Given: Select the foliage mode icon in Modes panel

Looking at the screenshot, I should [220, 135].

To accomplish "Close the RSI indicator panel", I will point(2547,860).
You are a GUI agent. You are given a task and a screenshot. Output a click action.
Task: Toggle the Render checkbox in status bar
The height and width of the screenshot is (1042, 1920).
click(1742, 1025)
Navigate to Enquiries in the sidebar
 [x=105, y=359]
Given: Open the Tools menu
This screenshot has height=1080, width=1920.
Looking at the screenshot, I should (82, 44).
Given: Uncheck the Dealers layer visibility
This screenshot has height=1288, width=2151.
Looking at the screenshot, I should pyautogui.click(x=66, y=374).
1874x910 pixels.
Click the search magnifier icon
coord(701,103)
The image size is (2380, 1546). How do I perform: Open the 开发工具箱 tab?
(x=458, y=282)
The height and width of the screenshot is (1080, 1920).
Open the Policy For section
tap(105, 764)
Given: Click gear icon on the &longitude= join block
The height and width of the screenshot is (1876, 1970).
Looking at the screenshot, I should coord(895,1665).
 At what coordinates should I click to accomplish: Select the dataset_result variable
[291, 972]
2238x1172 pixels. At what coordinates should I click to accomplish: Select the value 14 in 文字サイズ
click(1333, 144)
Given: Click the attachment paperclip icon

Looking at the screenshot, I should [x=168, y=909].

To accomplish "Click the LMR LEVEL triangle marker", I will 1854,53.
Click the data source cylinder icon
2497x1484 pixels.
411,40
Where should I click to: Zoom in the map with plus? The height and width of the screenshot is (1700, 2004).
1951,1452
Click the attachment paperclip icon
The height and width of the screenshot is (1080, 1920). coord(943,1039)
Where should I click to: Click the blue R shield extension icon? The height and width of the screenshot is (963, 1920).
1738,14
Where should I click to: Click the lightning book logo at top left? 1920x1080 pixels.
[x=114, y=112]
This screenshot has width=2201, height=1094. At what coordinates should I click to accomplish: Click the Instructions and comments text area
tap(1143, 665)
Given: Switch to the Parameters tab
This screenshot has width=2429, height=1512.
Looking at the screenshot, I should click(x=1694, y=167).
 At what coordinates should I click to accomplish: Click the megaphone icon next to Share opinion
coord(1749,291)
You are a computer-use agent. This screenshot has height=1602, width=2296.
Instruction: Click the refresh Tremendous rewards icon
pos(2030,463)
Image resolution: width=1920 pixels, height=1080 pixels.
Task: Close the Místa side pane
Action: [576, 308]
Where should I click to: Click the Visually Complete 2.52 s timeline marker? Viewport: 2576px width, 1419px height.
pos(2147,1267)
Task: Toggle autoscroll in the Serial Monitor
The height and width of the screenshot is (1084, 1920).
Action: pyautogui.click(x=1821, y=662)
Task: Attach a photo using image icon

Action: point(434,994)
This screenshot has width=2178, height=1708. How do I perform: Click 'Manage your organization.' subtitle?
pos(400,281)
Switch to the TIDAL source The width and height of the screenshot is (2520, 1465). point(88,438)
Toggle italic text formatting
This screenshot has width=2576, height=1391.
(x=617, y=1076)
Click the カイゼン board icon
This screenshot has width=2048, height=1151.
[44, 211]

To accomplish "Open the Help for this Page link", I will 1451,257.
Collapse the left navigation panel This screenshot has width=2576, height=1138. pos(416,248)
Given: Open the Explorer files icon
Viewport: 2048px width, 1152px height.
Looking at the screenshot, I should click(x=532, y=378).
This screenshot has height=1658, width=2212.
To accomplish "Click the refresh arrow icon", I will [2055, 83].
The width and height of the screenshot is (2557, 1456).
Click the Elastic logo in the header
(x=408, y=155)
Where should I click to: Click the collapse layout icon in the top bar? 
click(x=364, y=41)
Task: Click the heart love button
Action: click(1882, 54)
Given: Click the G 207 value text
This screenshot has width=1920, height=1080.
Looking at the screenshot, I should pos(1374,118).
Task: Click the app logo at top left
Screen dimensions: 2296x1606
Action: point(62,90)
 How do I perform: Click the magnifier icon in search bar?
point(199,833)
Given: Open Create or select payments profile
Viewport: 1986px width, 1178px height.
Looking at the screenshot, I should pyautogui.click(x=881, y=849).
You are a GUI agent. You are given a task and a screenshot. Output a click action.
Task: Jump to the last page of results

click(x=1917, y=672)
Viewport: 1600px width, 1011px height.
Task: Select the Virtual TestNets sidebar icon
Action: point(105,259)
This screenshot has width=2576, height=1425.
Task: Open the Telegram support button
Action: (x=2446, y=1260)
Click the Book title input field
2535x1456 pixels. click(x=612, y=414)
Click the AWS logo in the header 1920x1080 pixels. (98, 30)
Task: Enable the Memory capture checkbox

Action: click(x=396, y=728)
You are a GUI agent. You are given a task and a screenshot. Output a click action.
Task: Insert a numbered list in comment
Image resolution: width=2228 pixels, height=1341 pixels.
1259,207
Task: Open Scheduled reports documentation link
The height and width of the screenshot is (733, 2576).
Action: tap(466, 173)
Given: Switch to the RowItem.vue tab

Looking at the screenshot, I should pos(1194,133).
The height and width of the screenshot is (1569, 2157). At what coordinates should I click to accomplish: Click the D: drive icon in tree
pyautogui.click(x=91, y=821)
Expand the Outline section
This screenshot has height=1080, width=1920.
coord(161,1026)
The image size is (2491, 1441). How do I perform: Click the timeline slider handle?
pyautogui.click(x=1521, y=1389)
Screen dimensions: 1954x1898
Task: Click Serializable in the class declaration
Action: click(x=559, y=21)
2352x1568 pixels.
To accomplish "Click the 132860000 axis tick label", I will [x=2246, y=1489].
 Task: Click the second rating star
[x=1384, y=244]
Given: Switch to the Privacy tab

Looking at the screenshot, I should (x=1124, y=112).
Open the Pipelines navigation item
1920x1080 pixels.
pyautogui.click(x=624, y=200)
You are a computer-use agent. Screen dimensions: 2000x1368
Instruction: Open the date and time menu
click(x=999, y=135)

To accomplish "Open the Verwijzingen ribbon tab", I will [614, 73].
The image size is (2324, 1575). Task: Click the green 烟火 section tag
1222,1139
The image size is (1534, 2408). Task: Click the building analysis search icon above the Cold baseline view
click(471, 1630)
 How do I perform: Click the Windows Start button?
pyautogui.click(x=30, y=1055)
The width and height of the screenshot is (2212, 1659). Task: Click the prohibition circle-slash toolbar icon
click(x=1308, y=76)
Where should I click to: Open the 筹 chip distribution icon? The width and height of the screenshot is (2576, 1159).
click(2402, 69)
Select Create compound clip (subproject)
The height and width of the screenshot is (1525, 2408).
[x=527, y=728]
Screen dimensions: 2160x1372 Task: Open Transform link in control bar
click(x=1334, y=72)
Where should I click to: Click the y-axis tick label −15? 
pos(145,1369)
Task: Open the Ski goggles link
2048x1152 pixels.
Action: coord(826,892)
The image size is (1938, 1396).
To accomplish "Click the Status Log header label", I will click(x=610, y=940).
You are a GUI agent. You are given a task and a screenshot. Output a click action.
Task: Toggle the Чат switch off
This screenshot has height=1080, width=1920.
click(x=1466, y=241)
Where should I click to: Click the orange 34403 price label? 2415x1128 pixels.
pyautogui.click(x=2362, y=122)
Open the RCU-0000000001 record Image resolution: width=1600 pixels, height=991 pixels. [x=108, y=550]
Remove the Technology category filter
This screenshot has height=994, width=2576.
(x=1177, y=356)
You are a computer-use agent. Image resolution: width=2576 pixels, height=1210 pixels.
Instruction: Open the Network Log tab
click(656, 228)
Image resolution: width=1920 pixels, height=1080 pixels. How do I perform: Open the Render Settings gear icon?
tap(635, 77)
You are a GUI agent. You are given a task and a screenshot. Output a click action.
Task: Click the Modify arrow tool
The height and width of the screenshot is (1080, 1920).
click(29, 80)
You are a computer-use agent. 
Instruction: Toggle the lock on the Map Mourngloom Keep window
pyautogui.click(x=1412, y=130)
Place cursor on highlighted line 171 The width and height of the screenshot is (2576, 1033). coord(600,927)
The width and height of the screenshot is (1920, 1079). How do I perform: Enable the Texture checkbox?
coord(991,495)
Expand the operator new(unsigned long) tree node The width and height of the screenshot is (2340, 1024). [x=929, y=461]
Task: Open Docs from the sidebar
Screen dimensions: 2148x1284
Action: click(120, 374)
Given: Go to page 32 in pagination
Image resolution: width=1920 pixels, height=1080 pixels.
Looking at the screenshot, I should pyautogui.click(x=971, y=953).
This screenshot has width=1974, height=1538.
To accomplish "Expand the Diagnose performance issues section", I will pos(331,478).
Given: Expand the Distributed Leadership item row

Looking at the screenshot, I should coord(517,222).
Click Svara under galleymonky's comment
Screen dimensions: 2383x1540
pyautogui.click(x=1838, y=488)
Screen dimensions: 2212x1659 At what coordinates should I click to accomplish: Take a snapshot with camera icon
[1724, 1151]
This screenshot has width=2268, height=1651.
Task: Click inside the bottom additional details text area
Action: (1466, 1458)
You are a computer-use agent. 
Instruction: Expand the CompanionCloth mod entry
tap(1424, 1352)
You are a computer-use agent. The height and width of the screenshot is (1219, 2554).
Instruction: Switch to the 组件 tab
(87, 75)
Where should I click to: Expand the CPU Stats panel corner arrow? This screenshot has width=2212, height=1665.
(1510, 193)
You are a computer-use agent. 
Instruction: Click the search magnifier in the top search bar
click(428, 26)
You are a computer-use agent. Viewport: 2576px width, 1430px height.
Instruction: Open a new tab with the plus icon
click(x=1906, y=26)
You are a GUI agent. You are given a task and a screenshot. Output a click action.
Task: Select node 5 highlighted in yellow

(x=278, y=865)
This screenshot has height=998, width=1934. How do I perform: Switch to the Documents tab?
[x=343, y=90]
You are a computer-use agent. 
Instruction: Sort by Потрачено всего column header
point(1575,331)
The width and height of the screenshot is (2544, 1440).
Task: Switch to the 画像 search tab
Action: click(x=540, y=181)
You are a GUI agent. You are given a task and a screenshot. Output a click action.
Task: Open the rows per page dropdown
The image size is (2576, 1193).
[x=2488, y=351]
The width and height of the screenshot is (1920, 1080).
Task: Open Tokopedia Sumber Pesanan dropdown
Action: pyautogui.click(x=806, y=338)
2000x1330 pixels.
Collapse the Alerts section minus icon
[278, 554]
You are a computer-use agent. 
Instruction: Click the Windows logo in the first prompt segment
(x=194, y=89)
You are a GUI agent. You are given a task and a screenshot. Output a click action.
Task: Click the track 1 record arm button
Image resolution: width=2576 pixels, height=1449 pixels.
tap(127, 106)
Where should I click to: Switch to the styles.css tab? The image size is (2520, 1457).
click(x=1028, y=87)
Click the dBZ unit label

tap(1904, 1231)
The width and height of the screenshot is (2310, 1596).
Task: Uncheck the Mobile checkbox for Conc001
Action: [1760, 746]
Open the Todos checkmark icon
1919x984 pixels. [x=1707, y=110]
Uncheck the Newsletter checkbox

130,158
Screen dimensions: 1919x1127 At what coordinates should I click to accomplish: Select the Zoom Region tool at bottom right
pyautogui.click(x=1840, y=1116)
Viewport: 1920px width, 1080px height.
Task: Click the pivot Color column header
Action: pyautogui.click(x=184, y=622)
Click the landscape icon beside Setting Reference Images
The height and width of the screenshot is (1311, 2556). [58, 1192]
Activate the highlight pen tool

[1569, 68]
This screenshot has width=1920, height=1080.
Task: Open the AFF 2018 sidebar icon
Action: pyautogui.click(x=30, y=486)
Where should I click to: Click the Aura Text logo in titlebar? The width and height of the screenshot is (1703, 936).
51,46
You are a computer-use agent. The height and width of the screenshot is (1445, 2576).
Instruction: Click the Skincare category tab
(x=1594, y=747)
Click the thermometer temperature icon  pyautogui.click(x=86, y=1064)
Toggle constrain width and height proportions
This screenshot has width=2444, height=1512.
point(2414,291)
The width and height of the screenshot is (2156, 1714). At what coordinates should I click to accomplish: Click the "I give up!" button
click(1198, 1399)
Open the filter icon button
================
Work task → Return every line above that contains the word "filter".

Your solution →
Remove the Technology category filter
Open the filter icon button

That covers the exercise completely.